The administration is getting sloppy. It appears to me like we are letting terrorists loose. According to this story one of Al-Quedas old higher ups who was involved with recruiting the 9/11 terrorists is being let go, scott free...
Something is wrong with this picture...
http://www.foxnews.com/story/0,2933,589769,00.htmlJudge Orders Release of Gitmo Detainee With Ties to 9/11 Attacks
Monday , March 22, 2010
WASHINGTON — A suspected Al Qaeda organizer once called "the highest value detainee" at Guantanamo Bay was ordered released by a federal judge in an order issued Monday.
Mohamedou Ould Slahi was accused in the 9/11 Commission report of helping recruit Mohammed Atta and other members of the Al Qaeda cell in Hamburg, Germany, that took part in the Sept. 11, 2001, terrorist attacks.
Military prosecutors suspected Slahi of links to other Al Qaeda operations, and considered seeking the death penalty against him while preparing possible charges in 2003 and 2004.
U.S. District Judge James Robertson granted Slahi's petition for habeas corpus, effectively finding the government lacked legal grounds to hold him. The order was classified, although the court said it planned to release a redacted public version in the coming weeks.
Robertson held four days of closed hearings in the Slahi case last year.
"They were considering giving him the death penalty.

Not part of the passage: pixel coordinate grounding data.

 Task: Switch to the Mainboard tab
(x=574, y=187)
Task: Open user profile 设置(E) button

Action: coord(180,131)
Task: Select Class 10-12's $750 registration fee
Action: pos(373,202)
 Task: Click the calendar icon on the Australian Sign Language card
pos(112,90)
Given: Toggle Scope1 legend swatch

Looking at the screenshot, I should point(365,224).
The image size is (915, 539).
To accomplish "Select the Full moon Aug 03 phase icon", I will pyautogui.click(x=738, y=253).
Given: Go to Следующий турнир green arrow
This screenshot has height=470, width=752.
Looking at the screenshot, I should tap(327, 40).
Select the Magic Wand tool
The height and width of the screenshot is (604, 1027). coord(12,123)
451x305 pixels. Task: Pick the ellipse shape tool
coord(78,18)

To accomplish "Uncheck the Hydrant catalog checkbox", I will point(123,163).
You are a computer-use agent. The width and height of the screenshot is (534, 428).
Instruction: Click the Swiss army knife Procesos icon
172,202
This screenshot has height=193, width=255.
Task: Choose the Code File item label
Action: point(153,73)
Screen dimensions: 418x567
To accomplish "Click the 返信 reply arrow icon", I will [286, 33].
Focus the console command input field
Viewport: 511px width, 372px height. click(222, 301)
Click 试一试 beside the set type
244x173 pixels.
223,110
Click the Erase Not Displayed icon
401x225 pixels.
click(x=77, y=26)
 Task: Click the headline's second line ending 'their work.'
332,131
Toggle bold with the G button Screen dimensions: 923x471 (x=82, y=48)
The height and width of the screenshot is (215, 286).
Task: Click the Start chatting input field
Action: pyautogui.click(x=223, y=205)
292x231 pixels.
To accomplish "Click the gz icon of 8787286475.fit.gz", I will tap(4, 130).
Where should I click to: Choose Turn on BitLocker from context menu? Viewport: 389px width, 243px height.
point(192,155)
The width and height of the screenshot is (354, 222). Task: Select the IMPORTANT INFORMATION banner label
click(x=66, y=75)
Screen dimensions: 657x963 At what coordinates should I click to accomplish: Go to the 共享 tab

Now they don't even have enough evidence to pass the test for habeas," said Nancy Hollander, an Albuquerque, N.M., attorney representing Slahi.
She said she could not comment further because the proceedings were classified. Slahi remains in detention at the U.S. facility in Guantánamo Bay, Cuba. The government may appeal, and on Monday Justice Department spokesman Dean Boyd said the Justice Department was "reviewing the ruling."
Brig. Gen. John Furlow, who helped lead a Pentagon-ordered investigation into detainee abuse at Guantanamo Bay, has testified that Slahi was "the highest value detainee" at the offshore prison and "the key orchestrator of the Al Qaeda cell in Europe."
Plans to try him by military commission were derailed after prosecutors learned that Slahi had been subjected to a "special interrogation plan" involving weeks of physical and mental torment, including a death threat and a threat to bring Slahi's mother to Guantanamo Bay where she could be gang-raped, officials said.
Although the treatment apparently induced Slahi's compliance, the military prosecutor, Marine Lt. Col. V. Stuart Couch, determined that it constituted torture and evidence it produced could not lawfully be used against Mr. Slahi.